The only problem with this is the increased risk of capsular contracture of a smooth implant when placed above the muscle. This is what stops surgeons from being able to achieve the ‘perfect breast augmentation’ every time. However recent studies suggest that this increased risk may relate to increased bacterial contamination from the breast tissue, so if the surgeon can maintain the integrity of the posterior breast capsule with minimal trauma, then the risk of capsular contracture should be minimised. This is what surgeons are attempting to do with the ‘sub-fascial’ approach. In any case, the vast majority of patients do not develop significant capsular contracture when the implants are placed in front of the muscle and on this basis, I prefer to place the implants in front of the muscle when aiming for the ‘perfect breast augmentation’.
Pocket size is critical, no matter where the implant is placed. If the pocket size is too small, the implants will be rounded, high and hard, as if they have a capsular contracture from the start. If it is too large, then the implants may fall out into the armpits, lack adequate cleavage or appear to join together in the mid-line (symmastia).
Good post-operative care is vital. Avoiding strenuous activity for three weeks is critical to minimise the risk of bleeding and wound healing complications which might lead to infection, scarring, capsular contracture and perhaps BIA-ALCL. Wearing a supportive bra for the first six weeks also helps keep the implants in the correct position while healing. If advised (particularly with smooth implants in front of the muscle), a program of regular self-massage can minimise the risk of capsular contracture.

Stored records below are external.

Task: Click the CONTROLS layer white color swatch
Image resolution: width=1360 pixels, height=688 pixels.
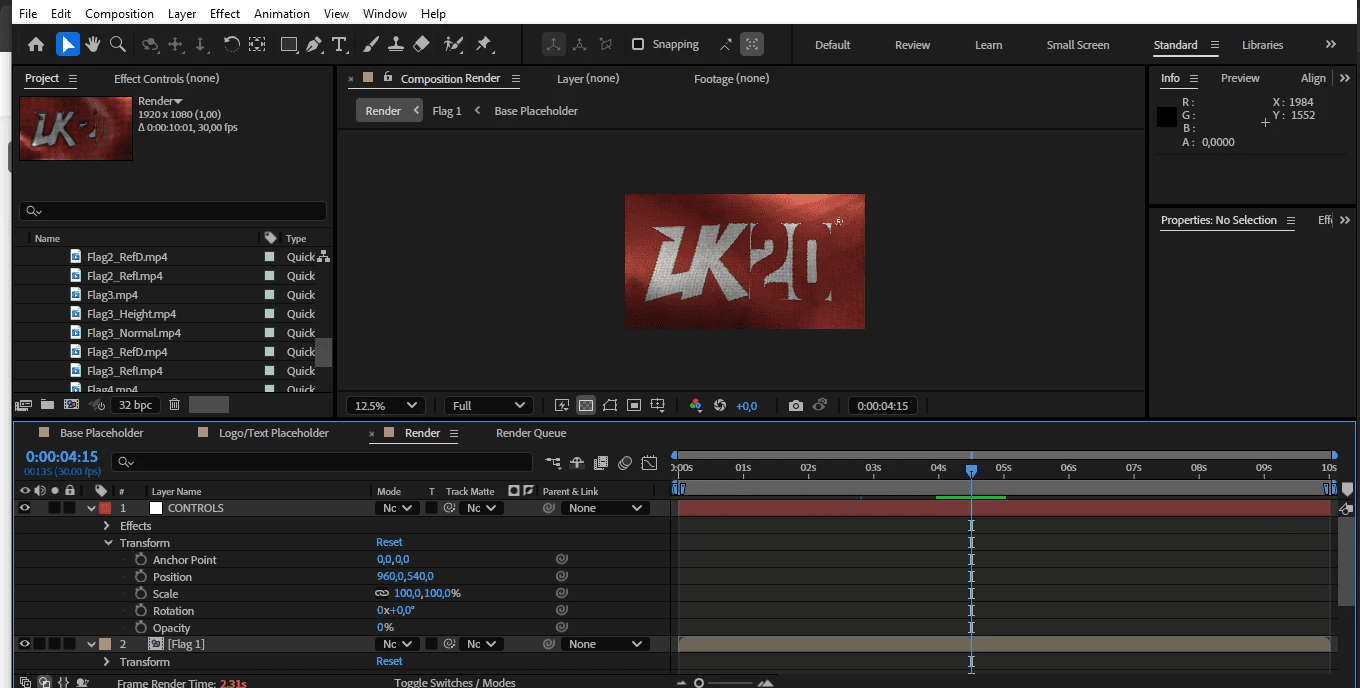Action: point(155,508)
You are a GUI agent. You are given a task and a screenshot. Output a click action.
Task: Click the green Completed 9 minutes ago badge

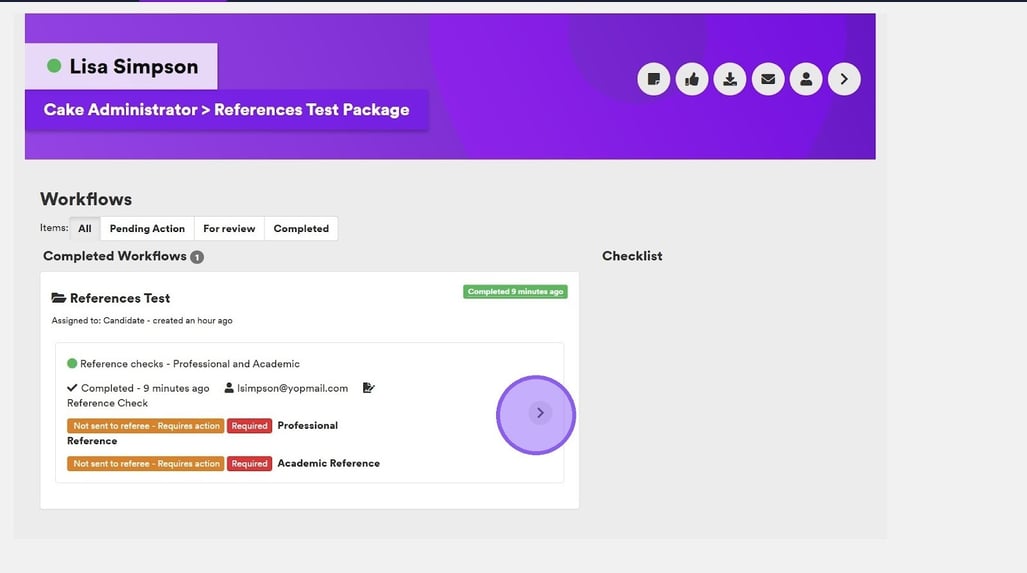[x=515, y=292]
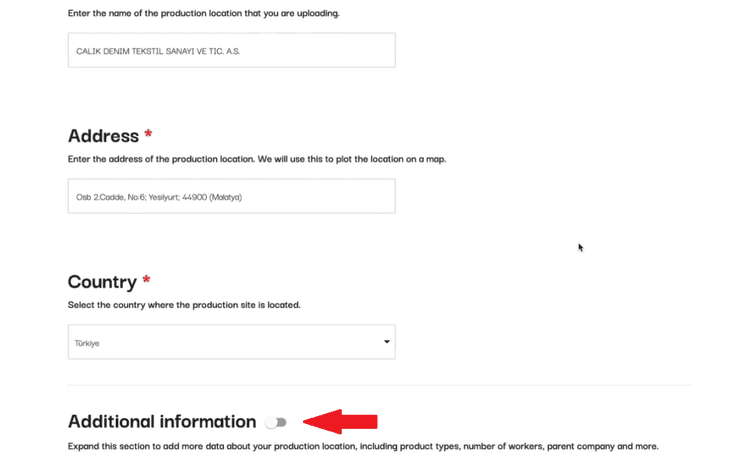
Task: Click the Address section heading
Action: point(103,136)
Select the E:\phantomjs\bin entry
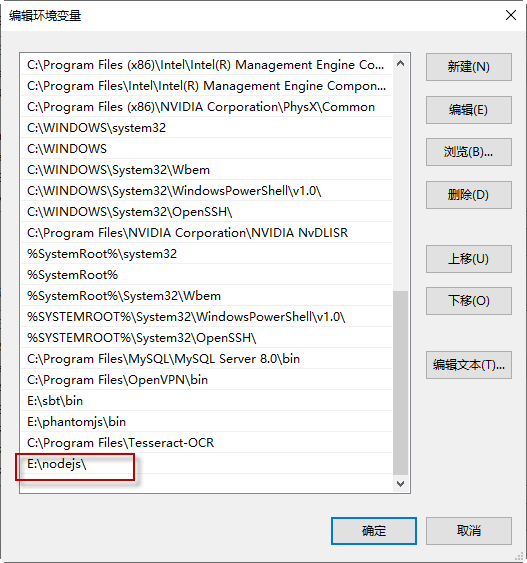 206,422
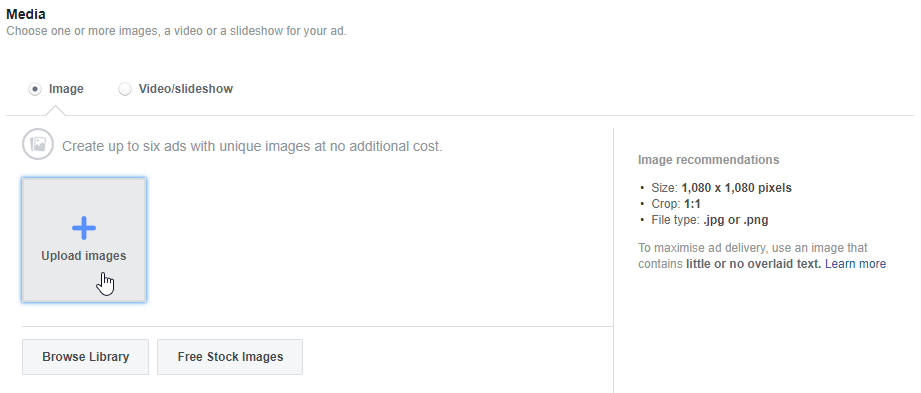Follow the Learn more link
This screenshot has width=921, height=393.
click(855, 264)
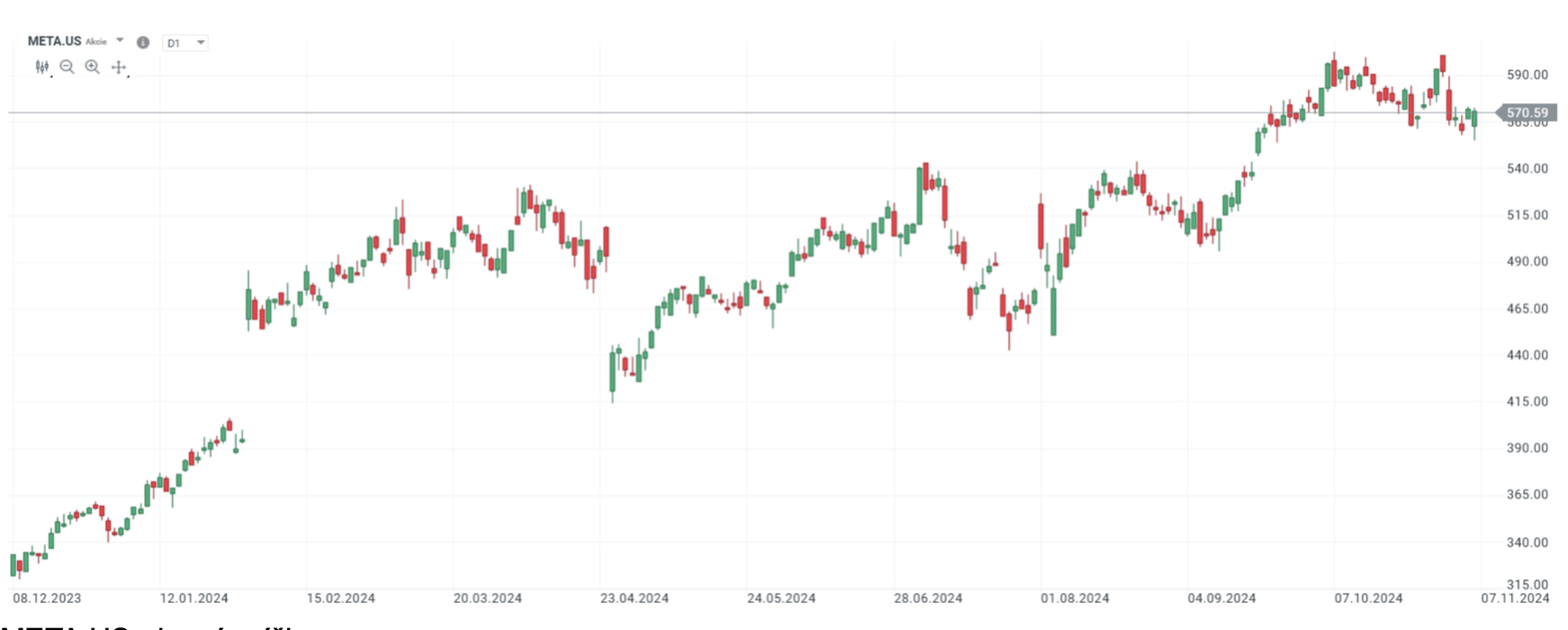Select the crosshair cursor tool

118,67
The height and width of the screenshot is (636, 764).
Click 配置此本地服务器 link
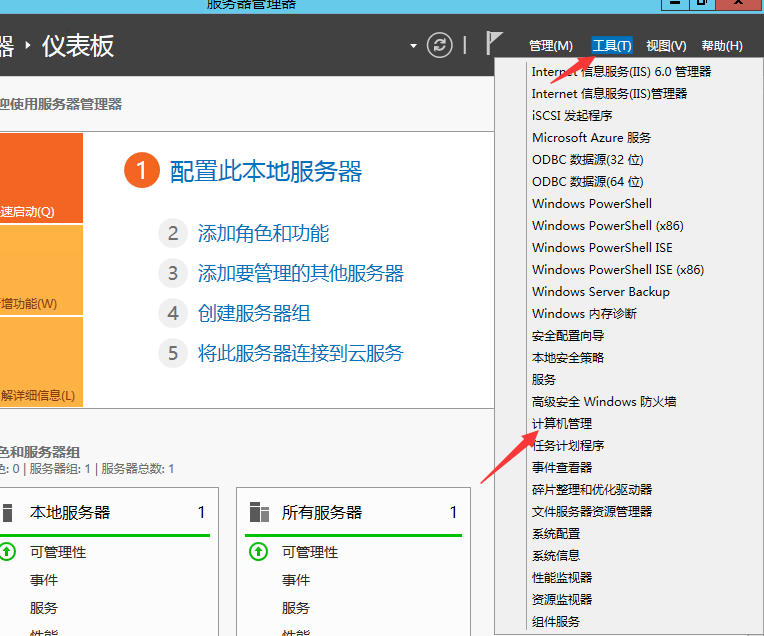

Sadly, other surgeons nor I can achieve the ‘perfect breast augment’ result in every patient. What I have described is my technique which I believe achieves the best possible outcome in the vast majority of my patients. The main issue that this technique presents in a percentage of patients is capsular contracture. Many surgeons do not use this technique because of this fear, however, I think that this approach is giving up on the idea of the ‘perfect breast augmentation’ before the operation is even scheduled. Even by using textured implants and placing the implants under the muscle there is still a considerable risk of capsular contracture as well as extra problems, such as the risk of BIA -ALCL, the implant being separate to the breast, moving unnaturally with the muscle or being rigidly fixed to the chest wall.